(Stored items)
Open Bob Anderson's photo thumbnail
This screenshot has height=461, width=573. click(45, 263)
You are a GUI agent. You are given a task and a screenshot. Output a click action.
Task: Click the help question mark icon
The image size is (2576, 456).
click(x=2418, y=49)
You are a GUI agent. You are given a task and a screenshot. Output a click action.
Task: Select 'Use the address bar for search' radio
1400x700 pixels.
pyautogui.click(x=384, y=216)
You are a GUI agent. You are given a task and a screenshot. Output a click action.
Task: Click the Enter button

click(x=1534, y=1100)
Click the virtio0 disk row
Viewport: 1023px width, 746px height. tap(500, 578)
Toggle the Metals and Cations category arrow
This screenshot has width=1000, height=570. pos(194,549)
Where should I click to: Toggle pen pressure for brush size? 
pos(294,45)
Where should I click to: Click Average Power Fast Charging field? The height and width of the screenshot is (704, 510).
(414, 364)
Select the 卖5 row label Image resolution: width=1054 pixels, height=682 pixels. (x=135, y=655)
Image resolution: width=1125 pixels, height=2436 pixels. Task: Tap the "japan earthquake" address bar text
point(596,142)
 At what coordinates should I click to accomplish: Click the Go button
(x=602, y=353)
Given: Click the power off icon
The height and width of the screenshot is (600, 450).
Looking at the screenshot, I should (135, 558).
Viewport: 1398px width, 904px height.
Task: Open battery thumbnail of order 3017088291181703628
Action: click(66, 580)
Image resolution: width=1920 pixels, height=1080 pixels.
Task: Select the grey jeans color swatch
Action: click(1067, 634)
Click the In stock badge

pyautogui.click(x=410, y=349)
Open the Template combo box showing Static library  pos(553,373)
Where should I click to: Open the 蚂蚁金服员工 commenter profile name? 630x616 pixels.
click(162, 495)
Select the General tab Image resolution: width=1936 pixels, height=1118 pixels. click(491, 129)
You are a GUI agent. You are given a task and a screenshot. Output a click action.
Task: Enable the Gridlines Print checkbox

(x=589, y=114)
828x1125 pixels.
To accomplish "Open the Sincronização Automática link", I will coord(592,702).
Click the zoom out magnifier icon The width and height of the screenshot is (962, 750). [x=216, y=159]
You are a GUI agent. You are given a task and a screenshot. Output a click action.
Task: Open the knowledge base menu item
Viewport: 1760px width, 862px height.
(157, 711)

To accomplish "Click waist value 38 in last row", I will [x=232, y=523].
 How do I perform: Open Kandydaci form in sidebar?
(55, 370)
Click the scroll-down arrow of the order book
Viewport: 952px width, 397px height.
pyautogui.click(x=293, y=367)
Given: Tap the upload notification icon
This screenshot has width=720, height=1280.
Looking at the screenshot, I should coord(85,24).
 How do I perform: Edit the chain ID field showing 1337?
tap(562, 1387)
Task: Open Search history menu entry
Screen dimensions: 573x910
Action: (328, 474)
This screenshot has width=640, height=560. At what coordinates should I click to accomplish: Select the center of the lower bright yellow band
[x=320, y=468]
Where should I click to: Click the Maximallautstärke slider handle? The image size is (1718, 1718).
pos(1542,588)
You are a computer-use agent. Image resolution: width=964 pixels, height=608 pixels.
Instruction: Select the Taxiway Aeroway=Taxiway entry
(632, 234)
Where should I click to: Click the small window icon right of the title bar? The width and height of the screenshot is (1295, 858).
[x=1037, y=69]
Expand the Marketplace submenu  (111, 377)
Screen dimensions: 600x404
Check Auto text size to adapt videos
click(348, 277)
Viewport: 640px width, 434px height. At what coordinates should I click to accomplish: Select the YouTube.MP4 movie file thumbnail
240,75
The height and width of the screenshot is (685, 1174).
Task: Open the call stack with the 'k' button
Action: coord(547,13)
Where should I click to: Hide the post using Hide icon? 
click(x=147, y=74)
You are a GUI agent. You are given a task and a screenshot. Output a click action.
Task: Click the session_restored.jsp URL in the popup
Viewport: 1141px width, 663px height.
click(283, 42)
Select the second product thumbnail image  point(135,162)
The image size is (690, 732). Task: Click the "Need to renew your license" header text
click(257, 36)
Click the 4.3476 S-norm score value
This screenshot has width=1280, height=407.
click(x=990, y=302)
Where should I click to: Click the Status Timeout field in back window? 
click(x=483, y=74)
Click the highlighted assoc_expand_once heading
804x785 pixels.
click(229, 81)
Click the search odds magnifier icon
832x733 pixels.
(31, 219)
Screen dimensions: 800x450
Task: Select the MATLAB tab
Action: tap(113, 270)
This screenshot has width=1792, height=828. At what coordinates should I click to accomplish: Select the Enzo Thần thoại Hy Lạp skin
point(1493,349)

§ **Work to complete**
Keep every word the same and copy out all of the entries.

§ **Solution to the exercise**
Open Bob Anderson's photo thumbnail
This screenshot has height=461, width=573. click(45, 263)
You are a GUI agent. You are given a task and a screenshot. Output a click action.
Task: Click the help question mark icon
The image size is (2576, 456).
click(x=2418, y=49)
You are a GUI agent. You are given a task and a screenshot. Output a click action.
Task: Select 'Use the address bar for search' radio
1400x700 pixels.
pyautogui.click(x=384, y=216)
You are a GUI agent. You are given a task and a screenshot. Output a click action.
Task: Click the Enter button

click(x=1534, y=1100)
Click the virtio0 disk row
Viewport: 1023px width, 746px height. tap(500, 578)
Toggle the Metals and Cations category arrow
This screenshot has width=1000, height=570. pos(194,549)
Where should I click to: Toggle pen pressure for brush size? 
pos(294,45)
Where should I click to: Click Average Power Fast Charging field? The height and width of the screenshot is (704, 510).
(414, 364)
Select the 卖5 row label Image resolution: width=1054 pixels, height=682 pixels. (x=135, y=655)
Image resolution: width=1125 pixels, height=2436 pixels. Task: Tap the "japan earthquake" address bar text
point(596,142)
 At what coordinates should I click to accomplish: Click the Go button
(x=602, y=353)
Given: Click the power off icon
The height and width of the screenshot is (600, 450).
Looking at the screenshot, I should (135, 558).
Viewport: 1398px width, 904px height.
Task: Open battery thumbnail of order 3017088291181703628
Action: click(66, 580)
Image resolution: width=1920 pixels, height=1080 pixels.
Task: Select the grey jeans color swatch
Action: click(1067, 634)
Click the In stock badge

pyautogui.click(x=410, y=349)
Open the Template combo box showing Static library  pos(553,373)
Where should I click to: Open the 蚂蚁金服员工 commenter profile name? 630x616 pixels.
click(162, 495)
Select the General tab Image resolution: width=1936 pixels, height=1118 pixels. click(491, 129)
You are a GUI agent. You are given a task and a screenshot. Output a click action.
Task: Enable the Gridlines Print checkbox

(x=589, y=114)
828x1125 pixels.
To accomplish "Open the Sincronização Automática link", I will coord(592,702).
Click the zoom out magnifier icon The width and height of the screenshot is (962, 750). [x=216, y=159]
You are a GUI agent. You are given a task and a screenshot. Output a click action.
Task: Open the knowledge base menu item
Viewport: 1760px width, 862px height.
(157, 711)

To accomplish "Click waist value 38 in last row", I will [x=232, y=523].
 How do I perform: Open Kandydaci form in sidebar?
(55, 370)
Click the scroll-down arrow of the order book
Viewport: 952px width, 397px height.
pyautogui.click(x=293, y=367)
Given: Tap the upload notification icon
This screenshot has width=720, height=1280.
Looking at the screenshot, I should coord(85,24).
 How do I perform: Edit the chain ID field showing 1337?
tap(562, 1387)
Task: Open Search history menu entry
Screen dimensions: 573x910
Action: (328, 474)
This screenshot has width=640, height=560. At what coordinates should I click to accomplish: Select the center of the lower bright yellow band
[x=320, y=468]
Where should I click to: Click the Maximallautstärke slider handle? The image size is (1718, 1718).
pos(1542,588)
You are a computer-use agent. Image resolution: width=964 pixels, height=608 pixels.
Instruction: Select the Taxiway Aeroway=Taxiway entry
(632, 234)
Where should I click to: Click the small window icon right of the title bar? The width and height of the screenshot is (1295, 858).
[x=1037, y=69]
Expand the Marketplace submenu  (111, 377)
Screen dimensions: 600x404
Check Auto text size to adapt videos
click(348, 277)
Viewport: 640px width, 434px height. At what coordinates should I click to accomplish: Select the YouTube.MP4 movie file thumbnail
240,75
The height and width of the screenshot is (685, 1174).
Task: Open the call stack with the 'k' button
Action: coord(547,13)
Where should I click to: Hide the post using Hide icon? 
click(x=147, y=74)
You are a GUI agent. You are given a task and a screenshot. Output a click action.
Task: Click the session_restored.jsp URL in the popup
Viewport: 1141px width, 663px height.
click(283, 42)
Select the second product thumbnail image  point(135,162)
The image size is (690, 732). Task: Click the "Need to renew your license" header text
click(257, 36)
Click the 4.3476 S-norm score value
This screenshot has width=1280, height=407.
click(x=990, y=302)
Where should I click to: Click the Status Timeout field in back window? 
click(x=483, y=74)
Click the highlighted assoc_expand_once heading
804x785 pixels.
click(229, 81)
Click the search odds magnifier icon
832x733 pixels.
(31, 219)
Screen dimensions: 800x450
Task: Select the MATLAB tab
Action: tap(113, 270)
This screenshot has width=1792, height=828. At what coordinates should I click to accomplish: Select the Enzo Thần thoại Hy Lạp skin
point(1493,349)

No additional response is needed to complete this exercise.